At the early part of each regular board meeting, set aside five minutes for a brief overview of a district program by a staff member, a student leader or a community volunteer. Many employees and volunteers in schools operate in near obscurity. This time at a board meeting allows about a dozen people a year to have their “15 minutes of fame” and provides board members with information they probably would not know about otherwise.

Key Communicators
* Plug into the power structure.
Create a mailing/contact list of all of the key communicators and VIPs in your school community organized by neighborhoods if the school system covers a wide territory. Key communicators are the ones to whom friends, relatives and neighbors listen and trust, especially in times of crisis. They are the people you and your staff must get to know well. You need to find ways to supply them with information of concern from their—and not just your own—perspective on a regular basis.

When a problem arises, these are the people who have to be informed of the facts right away so they can reduce rumors and pass along correct information throughout their communities.

* Let others speak.
A school board should have at least one advisory committee studying a specific issue each year.

The best way for residents to learn about a school program is to be placed on a committee and be charged to study it first-hand. Such a committee will be a learning experience for the participants, and they might even come up with some valuable suggestions for the school staff and board. Be sure to thank them, especially with something in writing, when their work is done.

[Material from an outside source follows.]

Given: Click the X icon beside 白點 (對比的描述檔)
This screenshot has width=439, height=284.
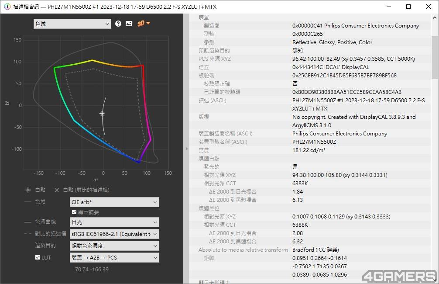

* Offer a special resource for students in need.
Consider starting a student mentoring program. Adults work one-on-one in a school with students who have had difficulty. A mature person who is willing to be a listener or facilitator
can be a positive influence on a student. This program will require screening, training and supervision of adult volunteers, but it has been a success in many districts. A bonus of the activity: It brings citizens into schools and gives them a feeling of accomplishment on behalf of their schools and young people.

Personal Contacts
* Allow for other points of view.
Require the operation of at least one partnership in each school each year. The principal and staff should pick an outside partner who is willing to devote personal and staff time to a student-based project involving a business or community agency for several months.

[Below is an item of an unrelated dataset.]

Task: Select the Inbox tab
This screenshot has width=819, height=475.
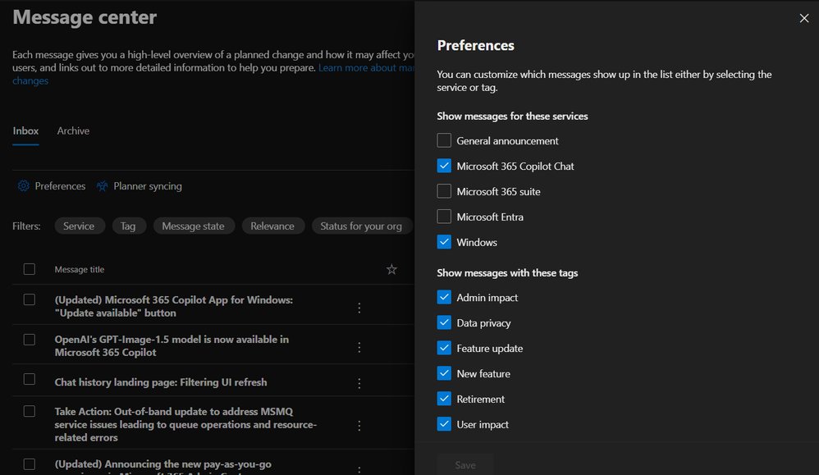Action: click(x=25, y=130)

The goal is to expose students to new faces and settings and ways of doing things. For many community partners, this will be the first time they will have close contact with faculty and students since they were in school as students themselves years ago.

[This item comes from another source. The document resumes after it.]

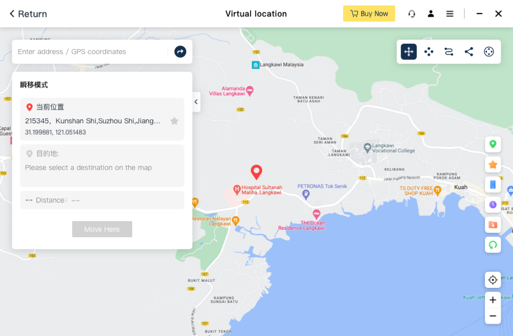Select the two-spot route mode icon
Image resolution: width=513 pixels, height=336 pixels.
pos(449,52)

* Build on the power of personal contact.
Initiate procedures each fall in which each staff member has the responsibility of handwriting letters to parents of students (in a teacher's class or homeroom) so that the parents of each student on all levels of the system receive a personal letter. The letters serve as a personal welcome to the parents and envelopes can contain a printed overview of the school and what is to be expected in the new year. The stamped envelopes and inserts are provided by the principal or the central office. Five letters a day takes 5 or 10 minutes—a teacher can do a whole class in a week or so. Parents will welcome a personal contact, especially one that is not associated with a student's problem.

* Ask for opinions.
By using a cadre of people to interview their friends and neighbors, a school chief can have a means of gaining a valid sense of opinions of residents on a specific topic in a manner of days. By using volunteers, the cost is only staff time to train and supervise the interviewers. A bonus of the activity: It will develop a group of well-informed members of the community, who in turn will soon become key communicators within their circles of friends.

Close to Home
* Inform the closest audience first.
Your closest and a most important audience is your own staff and board members. A chief must take special efforts to be sure that staff members are the first to know of matters that affect them and their schools. A modest staff newsletter for all certified and support staff is essential for any size district and for large schools. Informing staff and board members first is a major sign of trust and confidence in them, and that level of trust will be reflected in the comments that employees pass along to their friends and neighbors about the schools and people in charge.

* Participate in a community newsletter.
In some communities, officials of the school district can work with officials of their city or town to produce a joint newsletter for residents. A monthly newsletter can serve as a primary source of news and feature material about people and their activities in the community and in schools.
In locales served by a regular commercial newspaper that goes to a majority of residents, staff members might be encouraged to contribute articles, columns and photographs to the editor on a periodic basis.

* Let others help.
Trained volunteers can be useful and productive in many settings. The way to make the program work is to match willing volunteers who possess necessary skills with staff members willing to work with outsiders (other than paid part-time aides, for example). You will need a supervisor or coordinator, and that person might be a volunteer too.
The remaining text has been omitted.